Hello Morten
apologies for the late reply, the flu season is terrible this year.
I have verified that the 5min jobs are running at the correct intervals and that we're using SNMP v2c everywhere. I checked everything that was suggested in "Debugging gaps in graphs" article and I'm looking for advice as to how to proceed further.
Best regards Karl
------------------------------------------------------------------------------------------------------------------------------------------------------------------------------------------------------------------------------------------------------------------------------------------------------------------------------------------------------------------------------------------------------------------------------------------------------------------------------------------------------------------------------------------------------------------------------------------------------------------------------------------------------------------------------------------------------------------------------------------------------------------------------------------------------------------------------------------------------------------------------------------------------------------------------------------------------------------------------------------------------------------------------ *From:* Morten Brekkevold [mailto:morten.brekkevold@uninett.no] *Sent:* Tuesday, Feb 20, 2018 8:49 AM CET *To:* Karl Gerhard *Cc:* nav-users@uninett.no *Subject:* Is that a healthy carbon cache?
On Mon, 19 Feb 2018 18:25:55 +0100 Karl Gerhard karl_gerh@gmx.at wrote:
Picture e7: graphite-carbon 0.9.15-1, nav 4.8.2-1stretch (debian stretch) Picture jy: graphite-carbon 0.9.15-1, nav 4.8.2-2stretch (debian stretch)
The negative cache size thing seems be a known problem in that version: https://github.com/graphite-project/carbon/issues/420 - but I'm not clear on whether the issue is more serious than faulty reports...
We don't have any SNMP timeouts in our logs, ipdevpoll reports no errors and strangely enough this issue affects only some interfaces: *On one device we have an AE consisting of 4 interfaces and all 4 interfaces have graphs without gaps, but the AE interface consists of mostly gaps.

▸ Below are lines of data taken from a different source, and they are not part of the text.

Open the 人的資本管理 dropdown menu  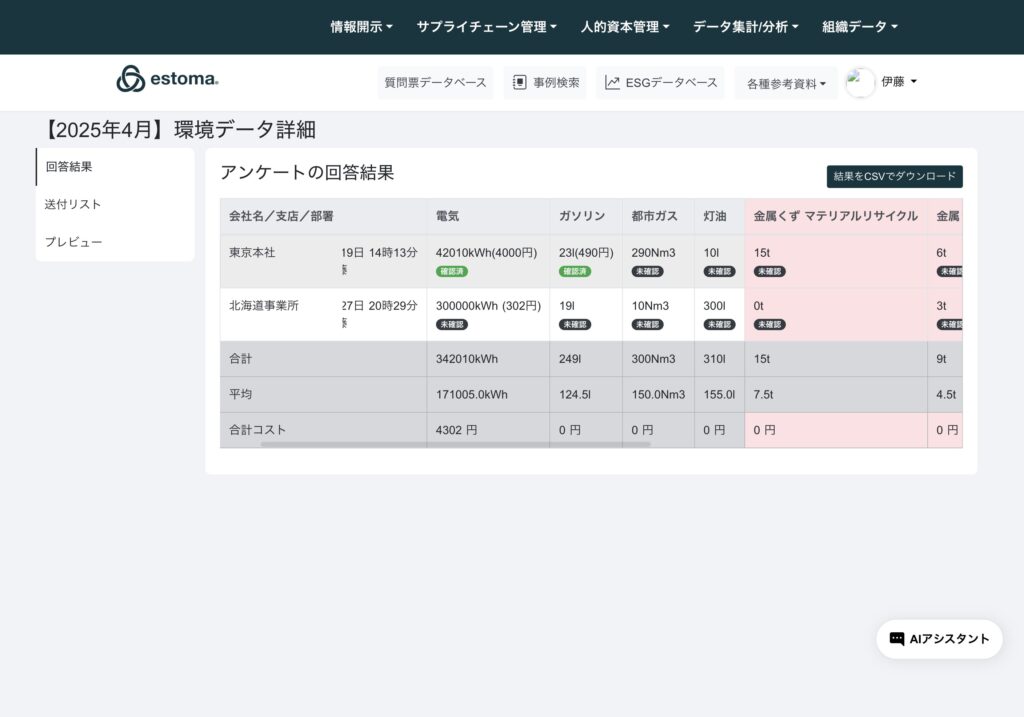click(x=625, y=27)
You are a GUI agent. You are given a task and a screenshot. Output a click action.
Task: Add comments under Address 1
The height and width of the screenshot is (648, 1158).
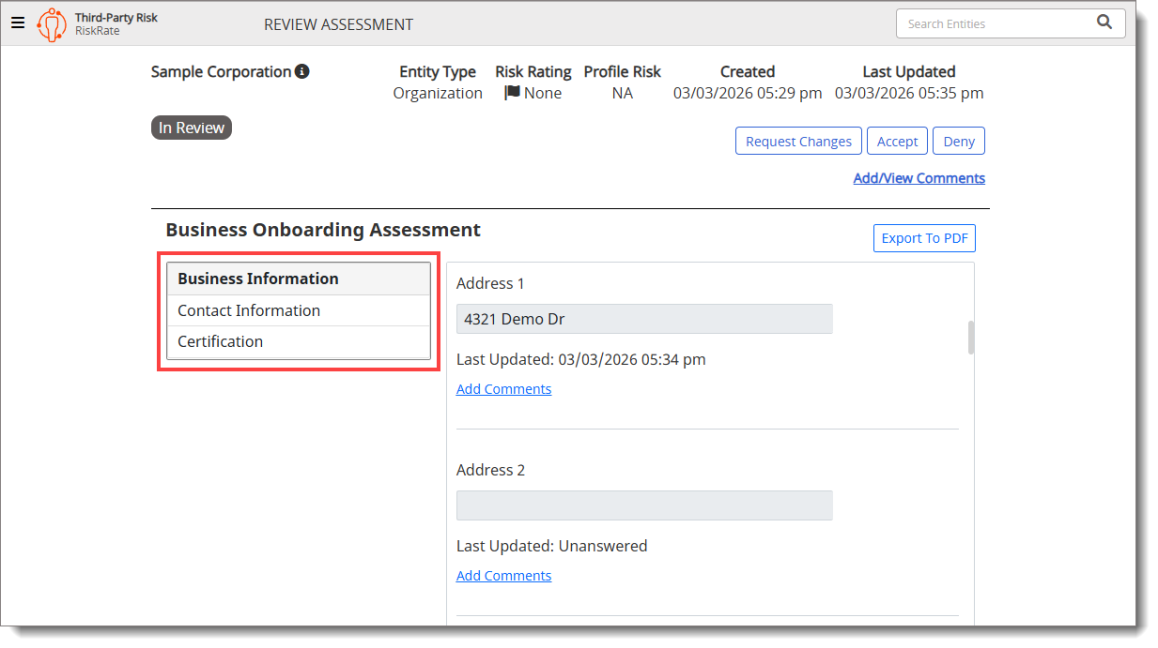coord(503,389)
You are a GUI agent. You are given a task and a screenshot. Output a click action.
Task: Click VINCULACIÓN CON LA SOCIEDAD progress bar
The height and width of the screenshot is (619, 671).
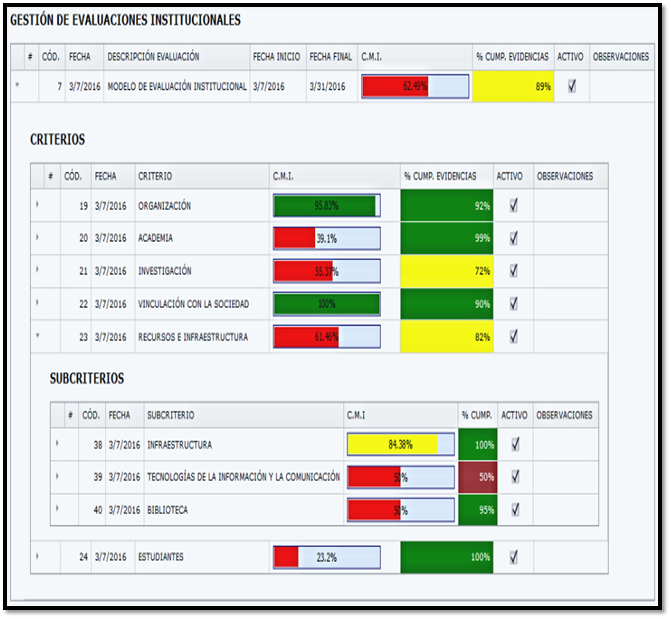pos(326,304)

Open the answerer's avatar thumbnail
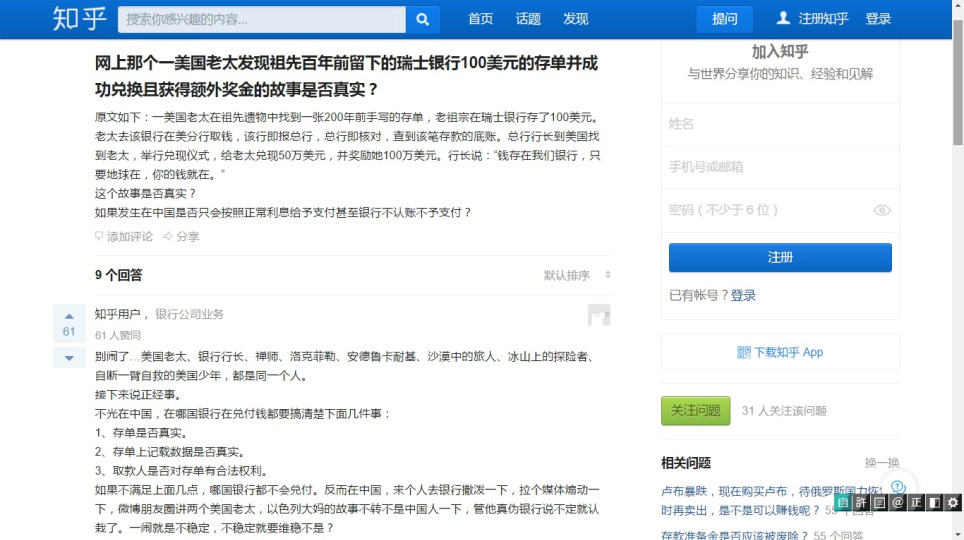pyautogui.click(x=598, y=315)
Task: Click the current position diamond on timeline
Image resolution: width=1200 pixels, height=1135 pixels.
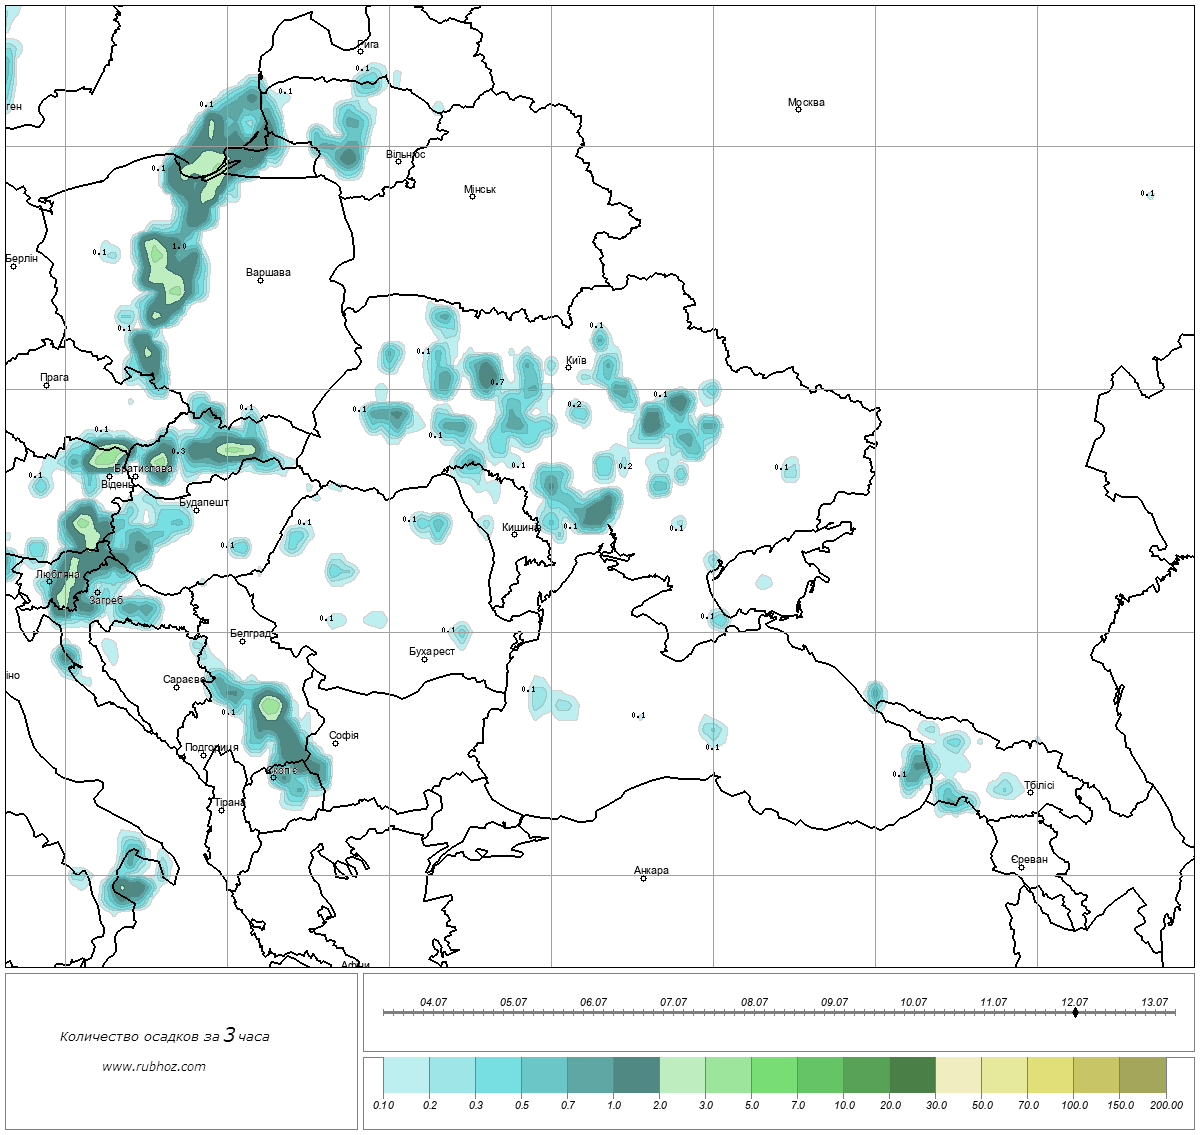Action: click(x=1075, y=1012)
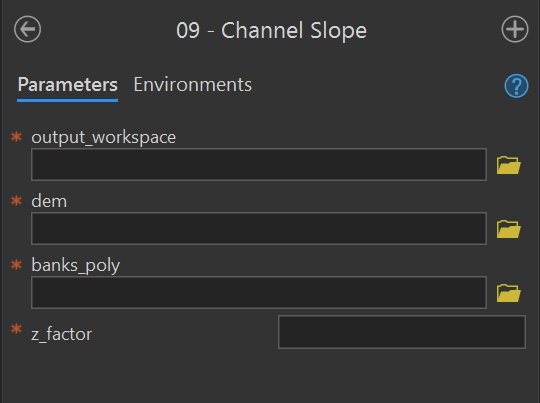Click the z_factor value box
This screenshot has height=403, width=540.
click(x=402, y=332)
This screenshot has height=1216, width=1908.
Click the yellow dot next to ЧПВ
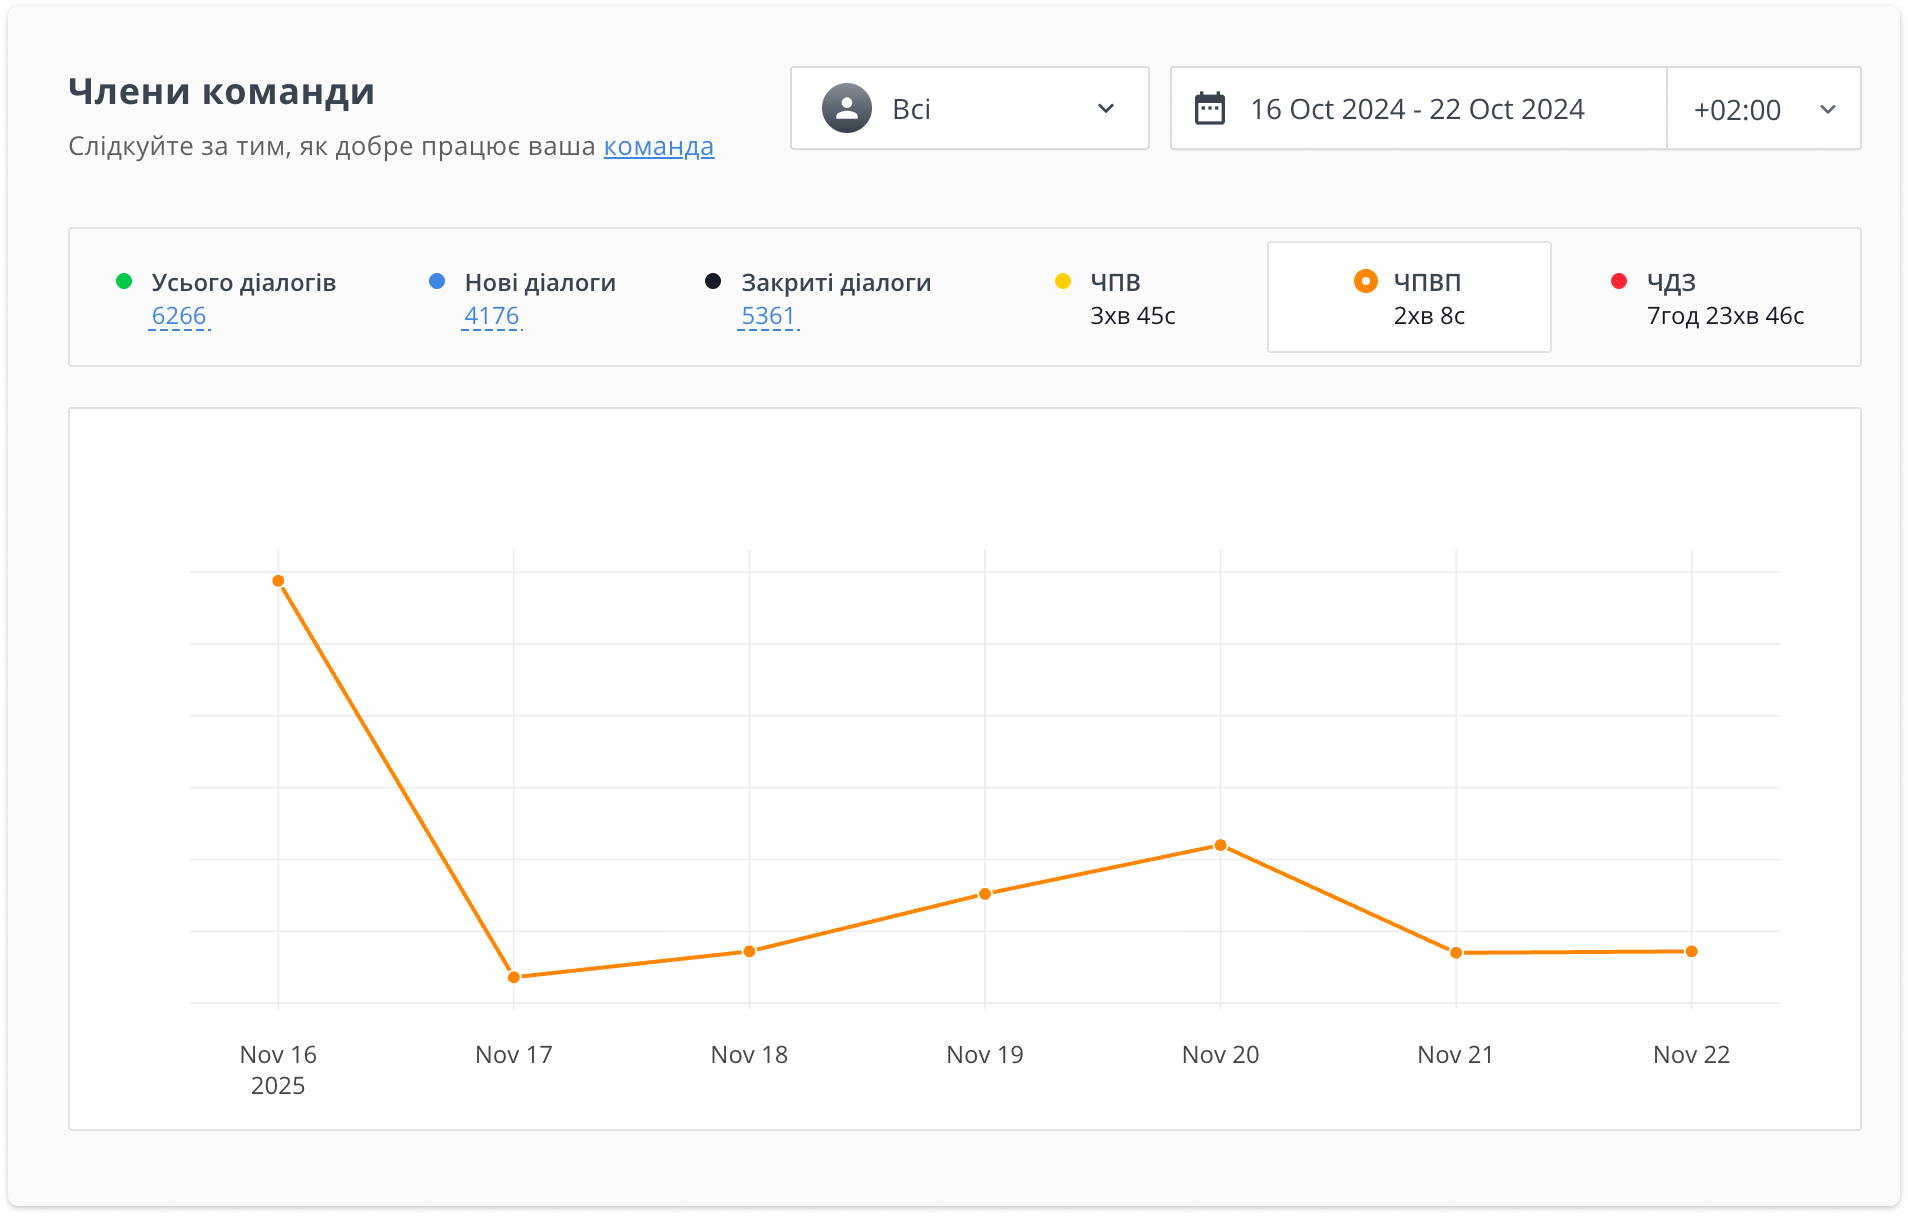[1063, 282]
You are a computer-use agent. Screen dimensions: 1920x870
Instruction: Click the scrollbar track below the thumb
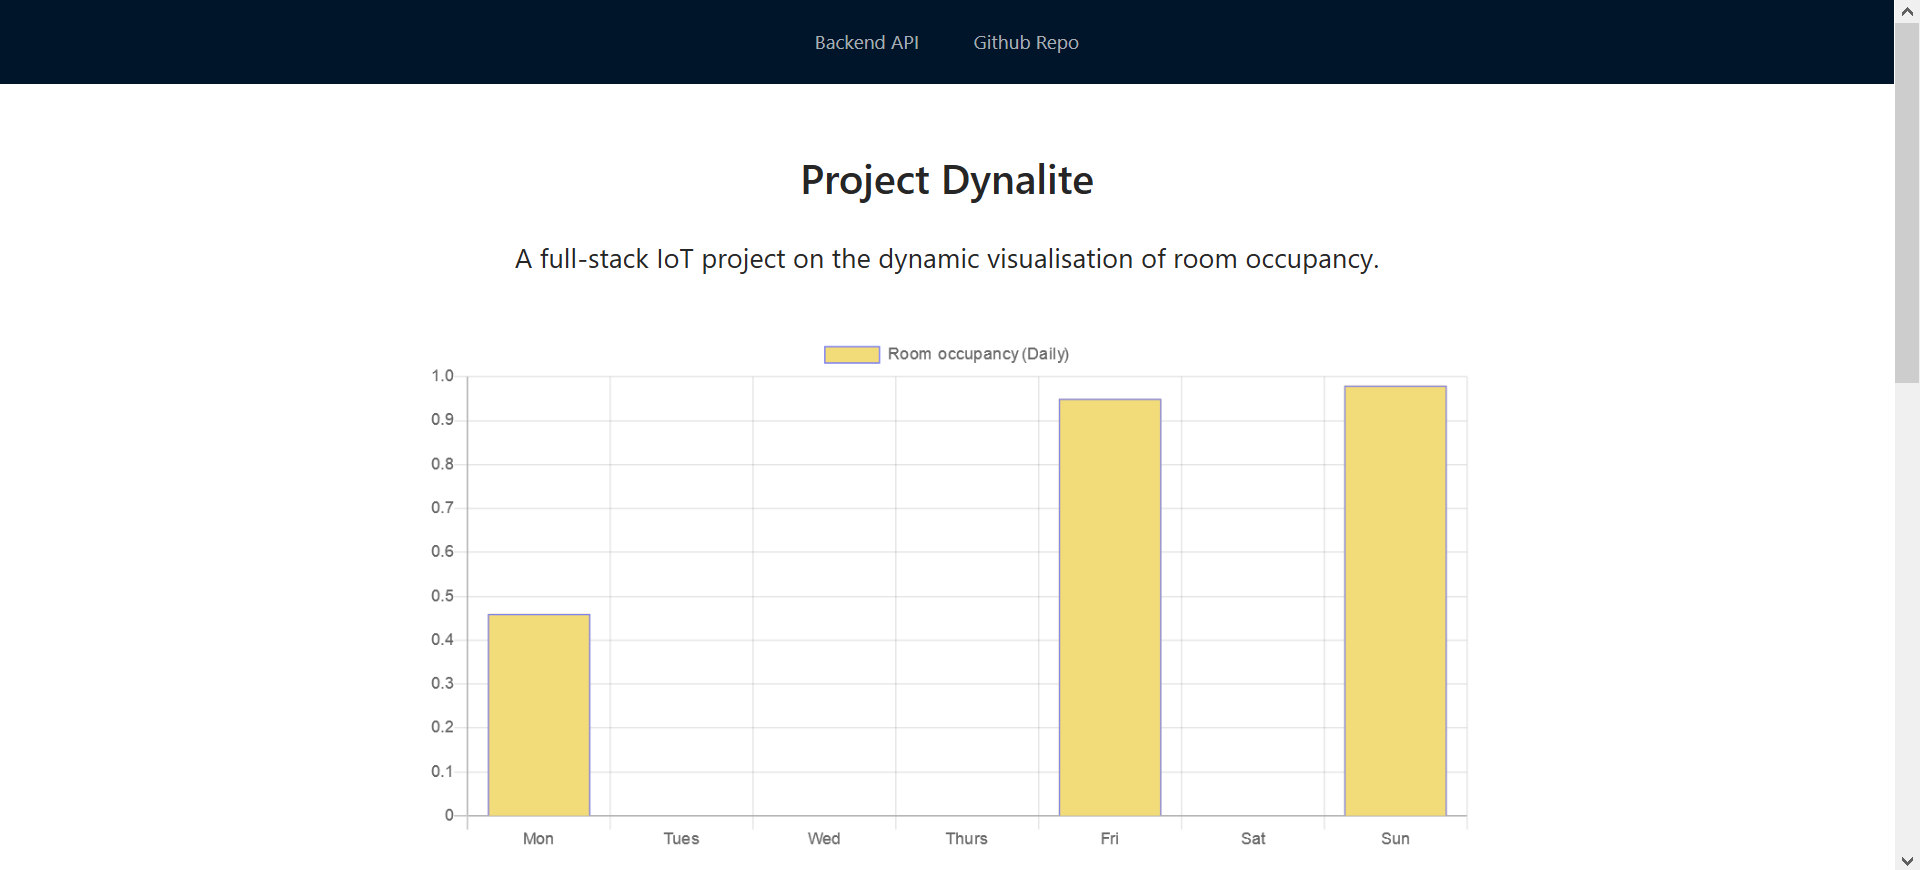[x=1907, y=615]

The problems are not limited to AE interfaces though, that would be too easy. *On another device we have interfaces with 1000BASE-T (=copper) and some of them have no gaps at all while others are mostly gaps.
Did you verify that the 5minstats jobs for these devices are running at the correct intervals, as suggested by the guide?
Also, are you sure you have configured NAV (in SeedDB) to use SNMP v2c and not SNMP v1 on these devices (just want to rule out the use of 32-bit counters, which would really make things bad on high-speed interfaces)?